- INSTRUCTIONS FOR THE TASK
Each line of the data below that includes the string "agent" must be copied.

- PROVIDED DATA
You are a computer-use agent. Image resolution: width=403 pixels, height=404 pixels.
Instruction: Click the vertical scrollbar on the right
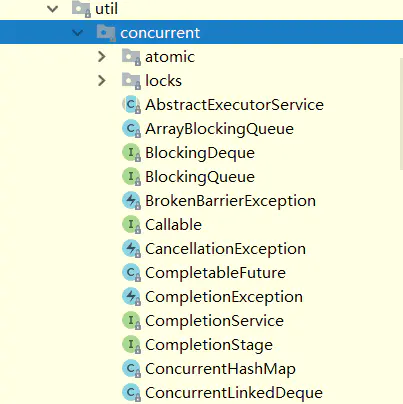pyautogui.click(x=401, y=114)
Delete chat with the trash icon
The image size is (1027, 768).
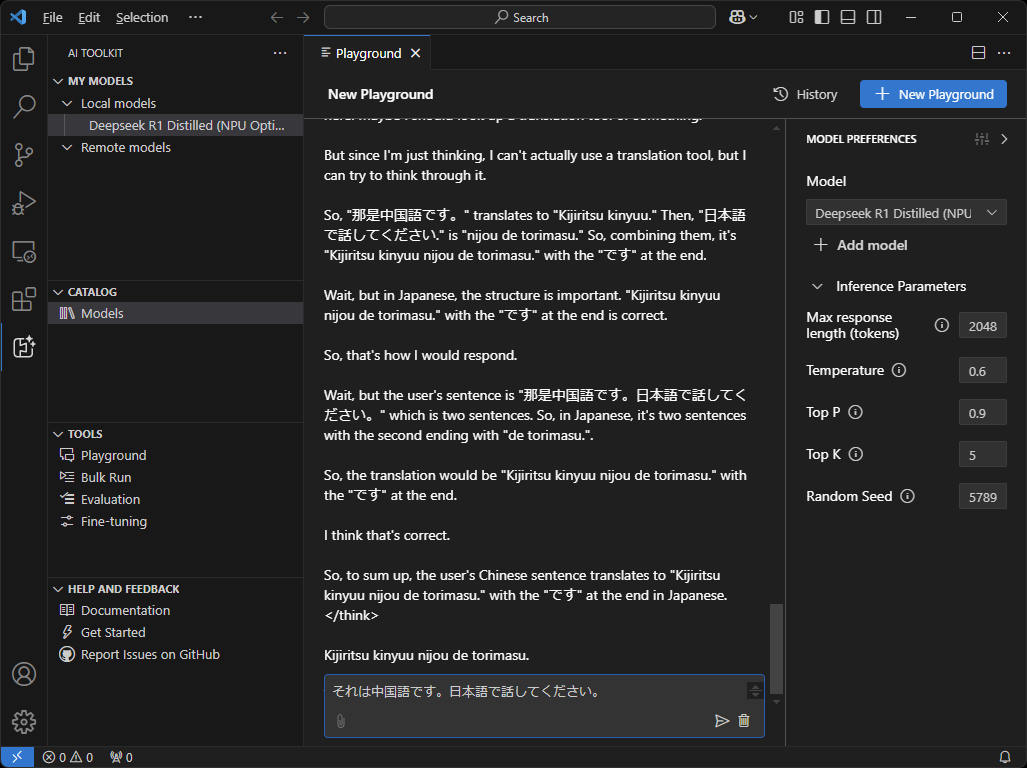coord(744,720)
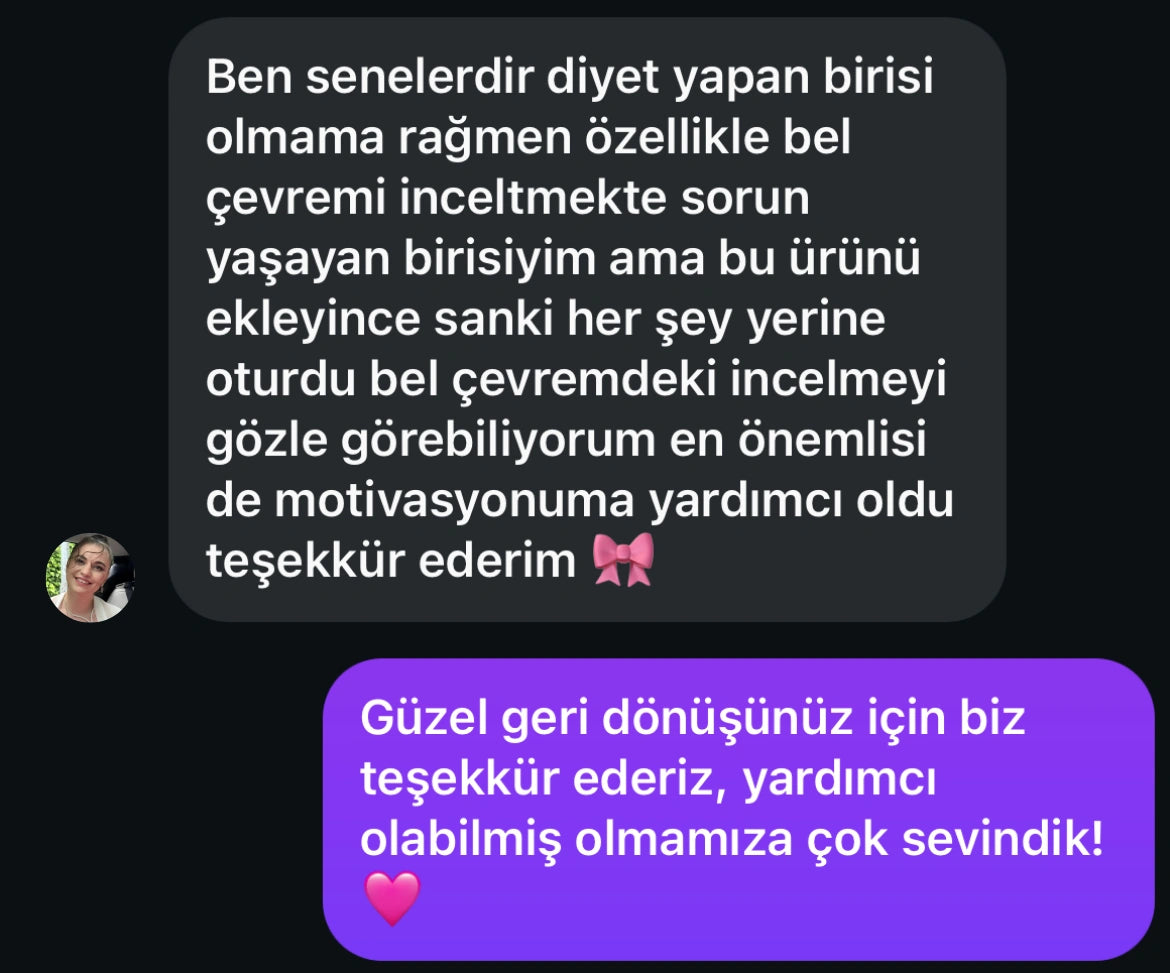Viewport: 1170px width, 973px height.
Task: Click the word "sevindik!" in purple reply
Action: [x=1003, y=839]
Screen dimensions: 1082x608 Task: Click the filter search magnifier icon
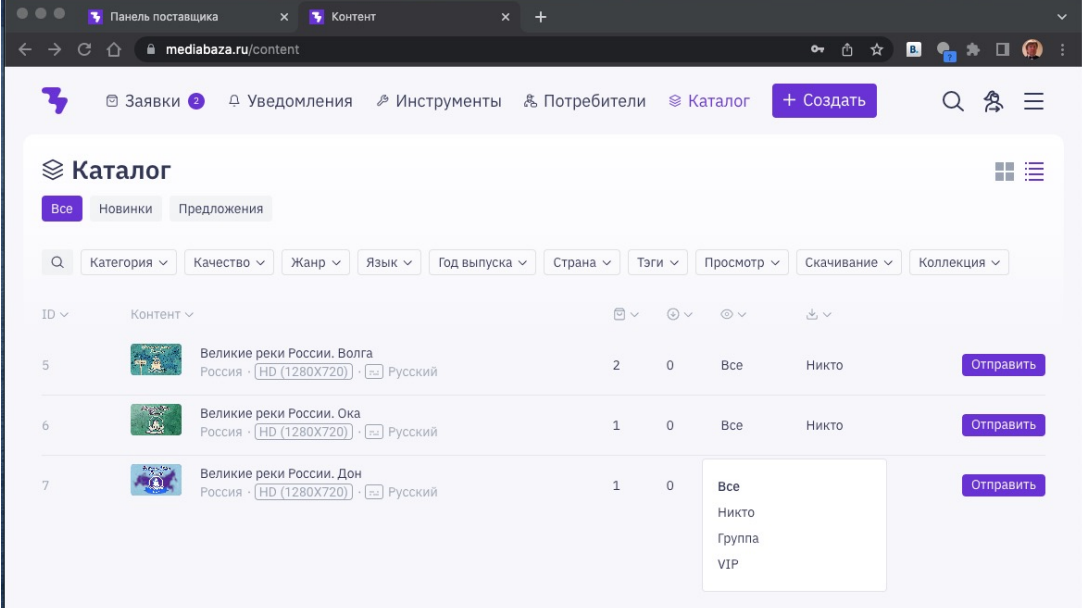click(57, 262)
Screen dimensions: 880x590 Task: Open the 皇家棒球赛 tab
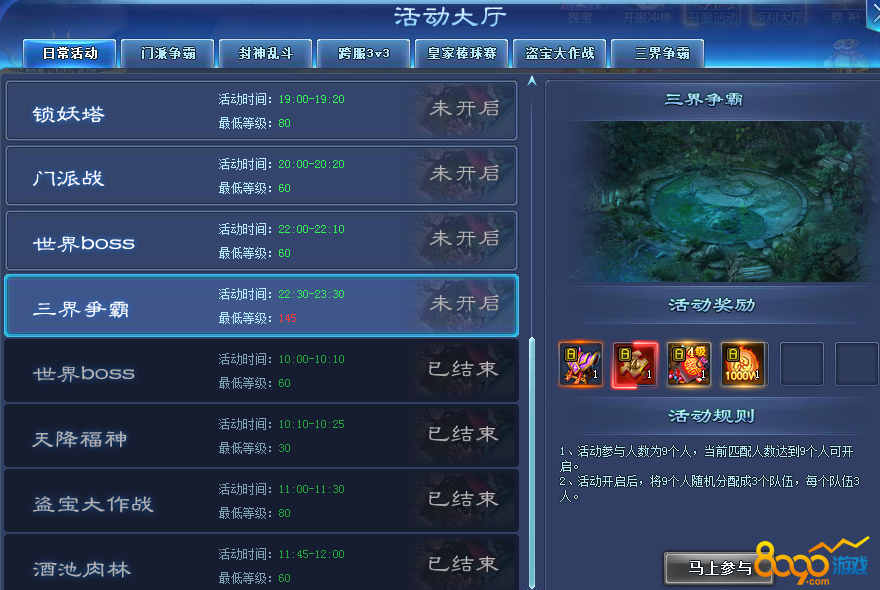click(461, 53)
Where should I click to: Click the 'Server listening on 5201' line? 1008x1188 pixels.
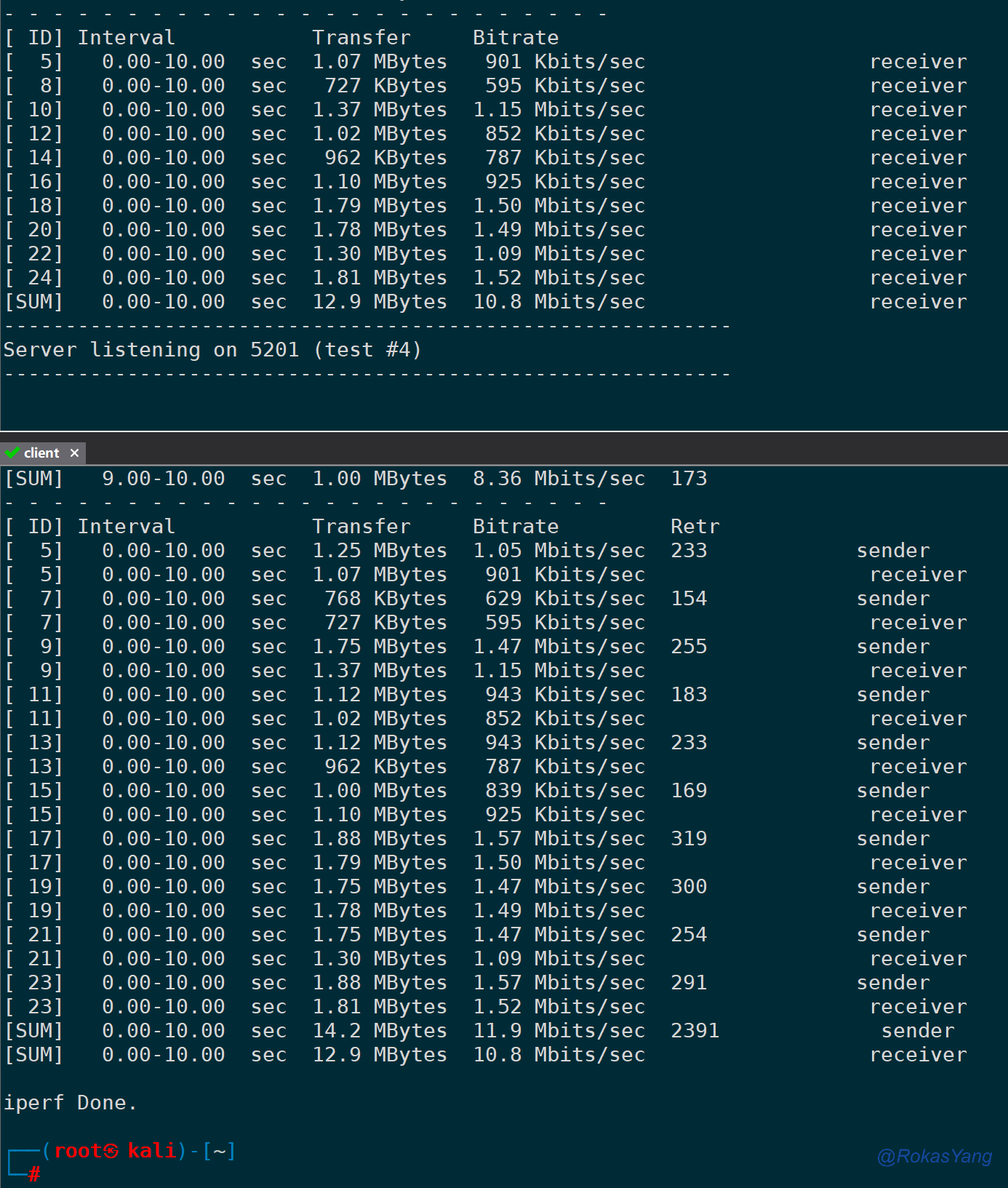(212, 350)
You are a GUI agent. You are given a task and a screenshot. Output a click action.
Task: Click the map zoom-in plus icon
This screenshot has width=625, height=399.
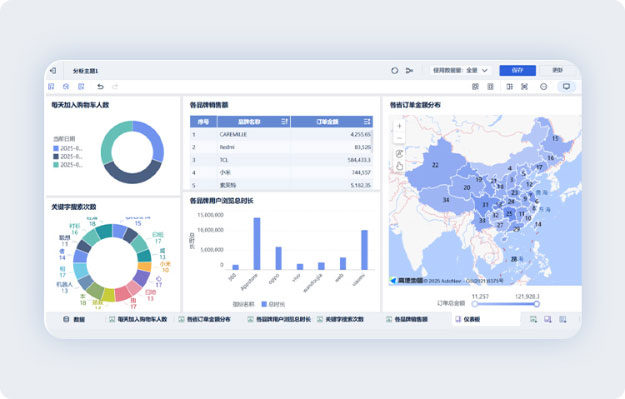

- SOLUTION TO THE EXERCISE
You are a computer-use agent. Image resolution: width=403 pixels, height=404 pixels.
You are a GUI agent. You are given a task and a screenshot. Output a click action.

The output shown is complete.